An October 2009 conference of forest sector leaders and analysts endorsed an initiative termed “20 by ’15.”  The goal of this initiative is to grow forestry’s economic impact in South Carolina from $17 to $20 billion by 2015.  Conference attendees identified six action items:  (1) retain and grow existing businesses and seize new opportunities: (2) fully utilize the state’s record timber volume; (3) aggressively promote South Carolina forest products and business opportunities; (4) expand forest management and forest products R&D; (4) address infrastructure needs including wood export capabilities at the state’s ports; and (5) rebuild the SC Forestry Commission’s capacity for protecting and developing the forest resource.

The SC Forestry Commission will develop a business plan to implement the recommendations from this conference.  This plan will be implemented by the agency with the assistance of multiple partners.  Because the Forestry Commission’s capacity for rural development projects has been lost through successive budget cuts, the agency will seek financial and manpower assistance to complete the plan.  Currently, the SC Forestry Commission receives no federal funding for rural development.

Forest Regulation

Forestry in South Carolina is subject to federal regulation such as air quality, water quality, and endangered species laws; state regulation related to prescribed burning; and county regulation such as tree protection ordinances, road use permits, smoke ordinances, and harvest notification requirements.  Many, if not all, of these well-intentioned laws and regulations restrict forest management activities, reduce land managers’ options, and increase the cost of forest management (Hickman and Martus 1991) (Haney and Cleaves 1992).  In many cases, forest regulation can be a disincentive for forest landowners to actively manage their forests and may be an incentive to convert their forest land to another use. 

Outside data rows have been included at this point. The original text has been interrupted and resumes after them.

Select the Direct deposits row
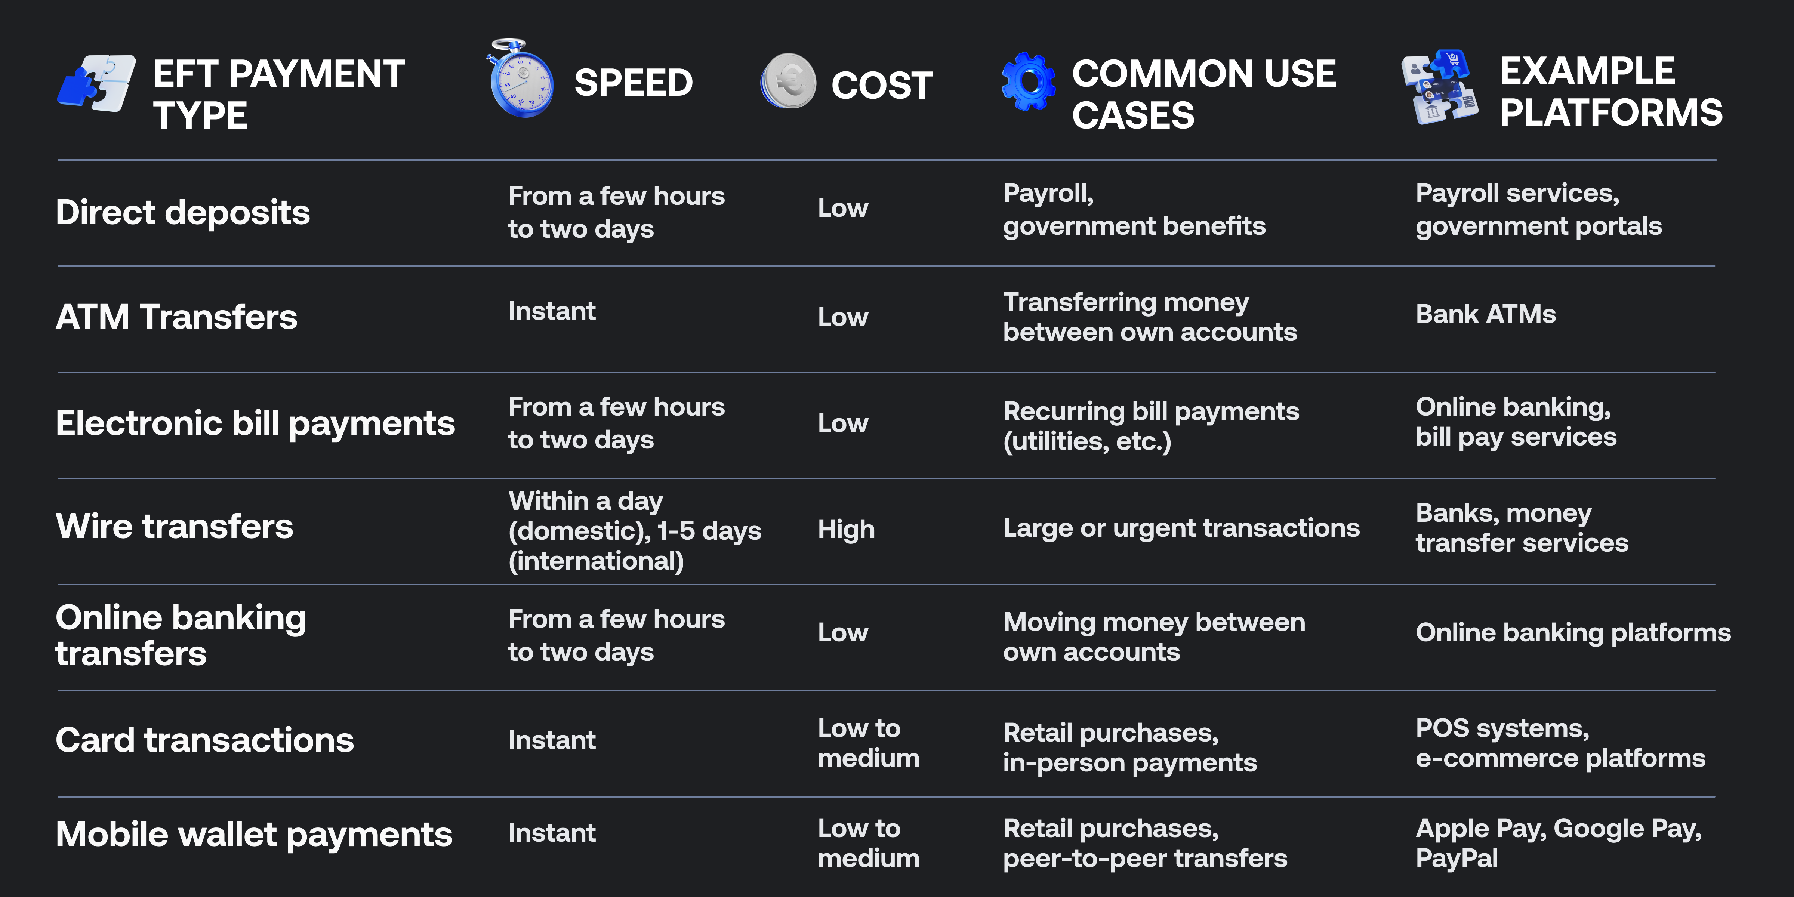The width and height of the screenshot is (1794, 897). tap(897, 194)
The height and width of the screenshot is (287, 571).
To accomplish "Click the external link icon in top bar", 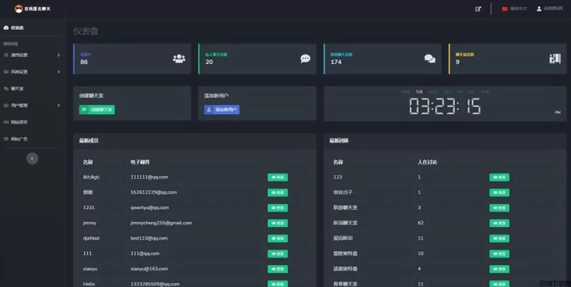I will 478,9.
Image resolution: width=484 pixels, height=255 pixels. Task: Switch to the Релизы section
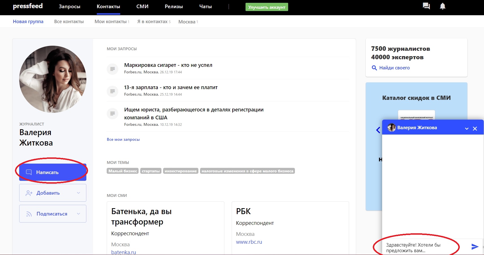pyautogui.click(x=174, y=6)
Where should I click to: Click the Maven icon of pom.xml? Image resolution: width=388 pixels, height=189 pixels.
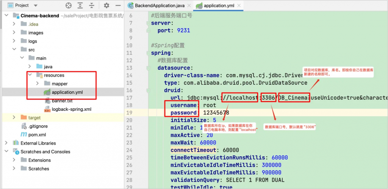click(x=23, y=135)
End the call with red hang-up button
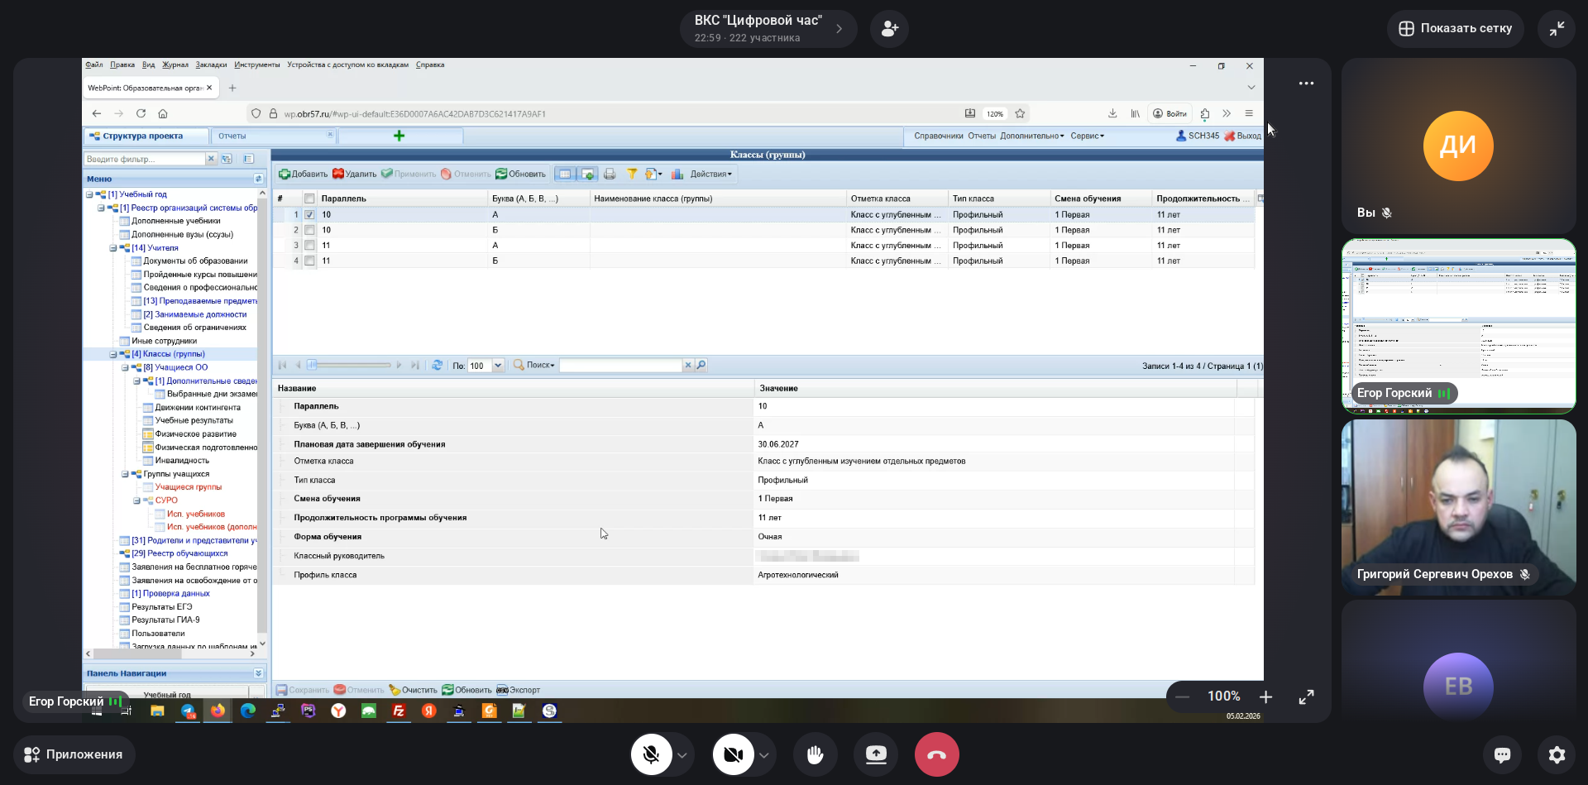The image size is (1588, 785). tap(936, 754)
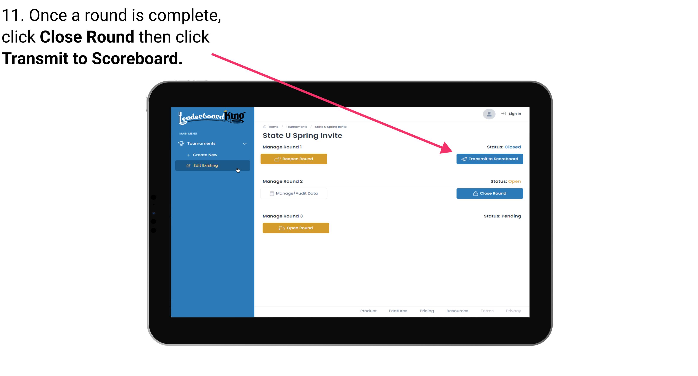Click the Resources footer link

coord(457,311)
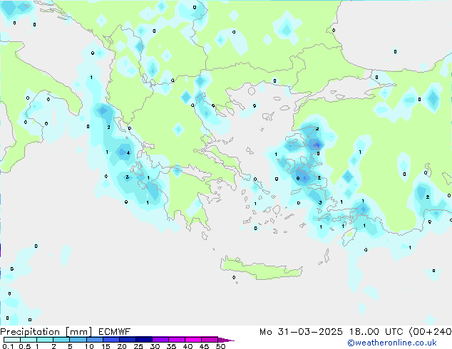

Most regulation are premised on the theory that society has an interest in the conservation of forests and other natural resources.  Federal and state regulations often are instigated by politically active interest groups that have various objectives that are unrelated to forestry.  The Clean Air Act and the Clean Water Act were directed not directed at the forestry industry, but at local governments and manufacturing polluters. At the county level, regulations are often proposed in response to citizen concerns about logging, clearcutting, muddy roads, noise, aesthetics, and more.  State and local regulations also seek to protect public assets such as watersheds, wildlife, and roads and bridges (Seigel 1991)(Hickman and Martus 1991).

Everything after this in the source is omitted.